A nurse is planning to perform passive range of motion for a client who is immobilized. Which of the following actions should the nurse plan to take?
- A. Move body parts rapidly through the movements.
- B. Support extremities above and below joints.
- C. Stretch the body part just beyond the existing range of motion.
- D. Continue moving body parts if muscle spasticity occurs.
Correct Answer: B
Rationale: The correct answer is B: Support extremities above and below joints. This is because supporting the extremities above and below the joints helps to maintain proper alignment and stability during passive range of motion exercises, preventing injury and ensuring effective movement. Moving body parts rapidly (choice A) can cause muscle strain or injury. Stretching the body part beyond existing range (choice C) can lead to muscle or ligament damage. Continuing movement if spasticity occurs (choice D) can exacerbate muscle tightness. This is why choice B is the most appropriate action to take during passive range of motion exercises.
A nurse is collecting data for a client who has malnutrition resulting from a chronic illness. Which of the following manifestations should the nurse expect to find?
- A. Non-palpable spleen
- B. Slightly moist skin
- C. Presence of surface papillae on tongue
- D. Depigmented hair
Correct Answer: D
Rationale: The correct answer is D: Depigmented hair. Malnutrition can lead to changes in hair color and texture, resulting in depigmented or thinning hair. This is due to the body lacking essential nutrients needed for healthy hair growth. Non-palpable spleen (A) is not typically associated with malnutrition. Slightly moist skin (B) is more likely to be seen in a well-nourished individual. Presence of surface papillae on the tongue (C) is not a common manifestation of malnutrition. Therefore, depigmented hair (D) is the most likely manifestation of malnutrition in this scenario.

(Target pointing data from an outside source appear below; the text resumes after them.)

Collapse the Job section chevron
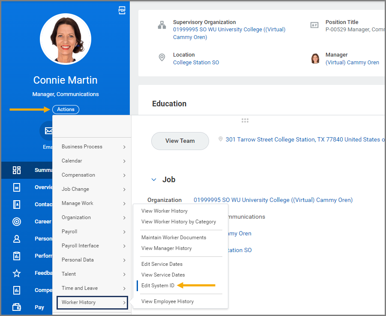This screenshot has width=386, height=316. click(154, 180)
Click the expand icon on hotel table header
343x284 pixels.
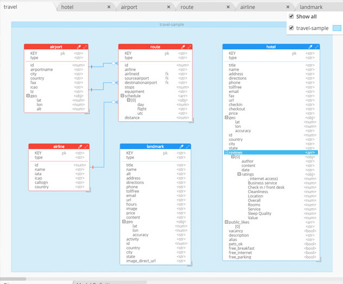click(316, 47)
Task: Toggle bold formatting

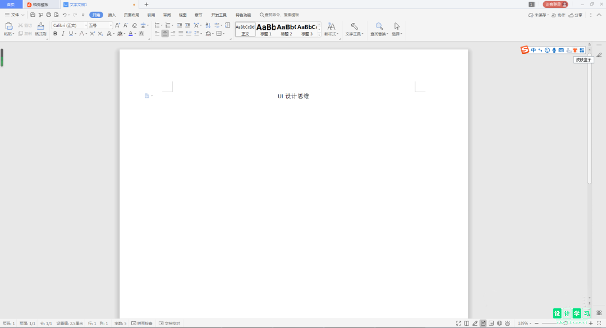Action: (x=55, y=34)
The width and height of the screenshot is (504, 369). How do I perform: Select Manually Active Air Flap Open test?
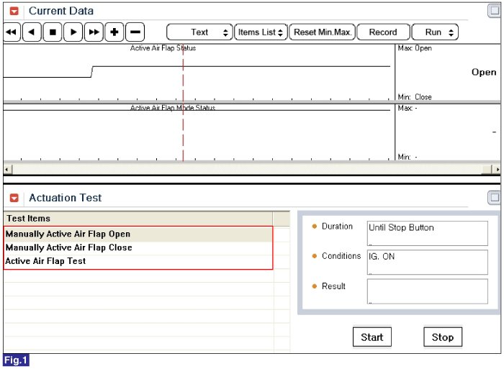tap(68, 234)
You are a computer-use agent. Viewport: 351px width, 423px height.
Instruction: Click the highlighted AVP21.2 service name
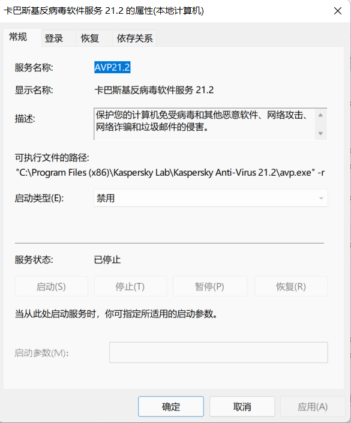point(112,67)
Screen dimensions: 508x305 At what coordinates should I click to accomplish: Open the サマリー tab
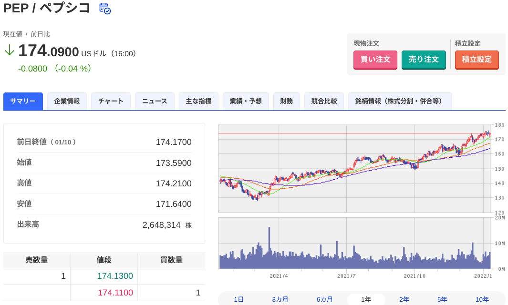tap(23, 101)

While auscultating a client's heart sounds, the nurse hears turbulence between S1 and S2. The nurse should document this finding as which of the following?
- A. A systolic murmur
- B. A third heart sound (S3)
- C. An expected heart sound
- D. A fourth heart sound (S4)
Correct Answer: A
Rationale: The correct answer is A: A systolic murmur. Turbulence between S1 and S2 indicates a heart sound occurring during systole. Systolic murmurs are abnormal heart sounds heard between S1 and S2, often indicating a problem with the heart valves. S3 and S4 heart sounds occur after S2 and are associated with ventricular filling abnormalities. An expected heart sound would not exhibit turbulence. Therefore, the correct choice is A.

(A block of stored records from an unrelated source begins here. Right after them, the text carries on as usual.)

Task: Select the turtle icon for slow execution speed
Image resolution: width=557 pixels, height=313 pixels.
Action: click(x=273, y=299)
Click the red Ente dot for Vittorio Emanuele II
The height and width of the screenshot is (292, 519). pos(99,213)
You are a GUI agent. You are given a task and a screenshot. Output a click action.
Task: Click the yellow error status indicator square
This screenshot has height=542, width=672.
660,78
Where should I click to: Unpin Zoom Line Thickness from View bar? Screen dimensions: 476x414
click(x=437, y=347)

A nurse is preparing an in-service presentation about preventing health care-associated infections (HAIs). The nurse should include which of the following as a common cause of these infections?
- A. Chlorhexidine washes
- B. Urinary catheterization
- C. Malnutrition
- D. Multiple caregivers
Correct Answer: B
Rationale: The correct answer is B: Urinary catheterization. This is a common cause of HAIs due to the introduction of bacteria into the urinary tract. Catheters provide a direct pathway for bacteria to enter the body, leading to infections such as urinary tract infections. The other choices are incorrect because:
A: Chlorhexidine washes are actually used to prevent infections by killing bacteria on the skin.
C: Malnutrition can weaken the immune system and make individuals more susceptible to infections, but it is not a direct cause of HAIs.
D: Multiple caregivers can increase the risk of infections if proper hygiene practices are not followed, but it is not a specific cause of HAIs like urinary catheterization.